I recently came across a great post on the Idealist Blog: “3 Tips for making the most of failure.” In the post, Christine Prefontaine offers her insights into how innovators in the non-profit sector can learn from failure.
The non-profit sector is always pushed to try new strategies to create change, since taking risks is necessary to bring about innovations on large social issues. Here, I think about agencies like the IMPACT Program at Northwestern University that seeks to discover new and creative ways to prevent and end the spread of HIV, such as their uniquely youth-friendly education campaigns.
Prefontaine points out in her blog post that in the course of innovation, mistakes can happen! Projects won’t work, new strategies may not pay off, but a good organization can learn from its mistakes to gain deeper insight into how they make an impact.
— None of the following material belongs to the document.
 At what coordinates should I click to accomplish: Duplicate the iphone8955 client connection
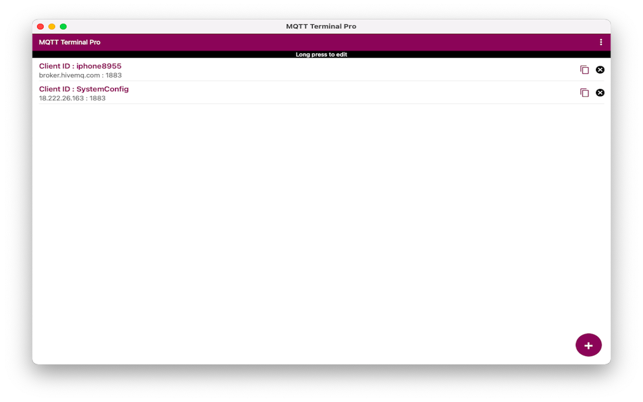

Prefontaine raises some great points about how we can reflect and talk about failure; she says that organizations need“make it okay to talk about failing” so that they can be open about learning from it. Failure offers a chance to learn, grow, change, and rethink how we reach our organizational goals.
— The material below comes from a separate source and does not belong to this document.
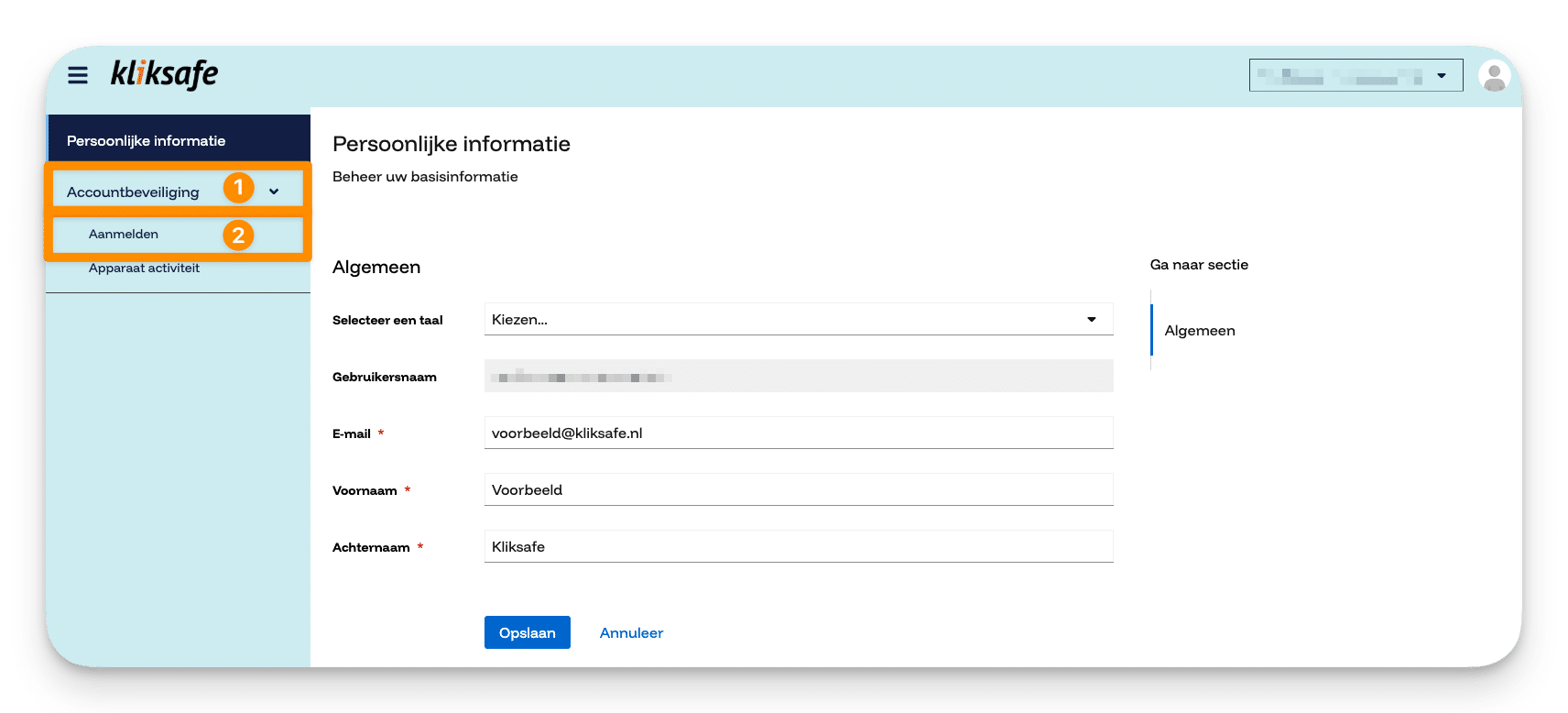Open the user profile avatar

click(1493, 75)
After reading this blog post, immediately my mind went to the spectacular TED Talk from Dan Pallotta: “The Way We Think About Charity is Dead Wrong.”
This talk is something I think everyone associated with the nonprofit sector needs to watch. Pallotta’s claim is that non-profits can’t make a real impact on social issues unless the non-profit sector scales to a size large enough to genuinely effect change in society. He unpacks this idea by comparing a bake sale to a large scale fundraiser. Though the bake sale might be efficient, its scale is miniscule to that of the large scale fundraising enterprise. The investment in change-making can really only occur through large-scale processes. For Pallota, scaling social innovation is the pathway to effecting change in society.
Pallotta goes on to question whether the sector will be able to innovate enough, because non-profit organizations are not allowed to fail. “When you prohibit failure, you kill innovation,” are his exact words. If the funders of non-profits don’t accept mistakes, the non-profit sector cannot innovate and seek out new ways to create change.
Nonprofits should to be empowered to create innovative cultures where they can use their monetary, social, and creative capital to find new paths to fulfilling their missions. This would empower them to challenge themselves and seek out new opportunities to create change. And if they should happen to mess up once in awhile–they can learn from it.
The quest to find real, innovative solutions to social issues can only advance if non-profits have their own safety net–which is the learning and growth that comes from failure. And this can lead to the social change that we are working toward; it is through innovation that non-profits can dream of ending hunger, ending poverty, ending disease, and creating change.
And for some final inspiration, just remember the timeless words of everyone’s favorite teacher–Ms. Frizzle: “take chances, make mistakes, get messy!”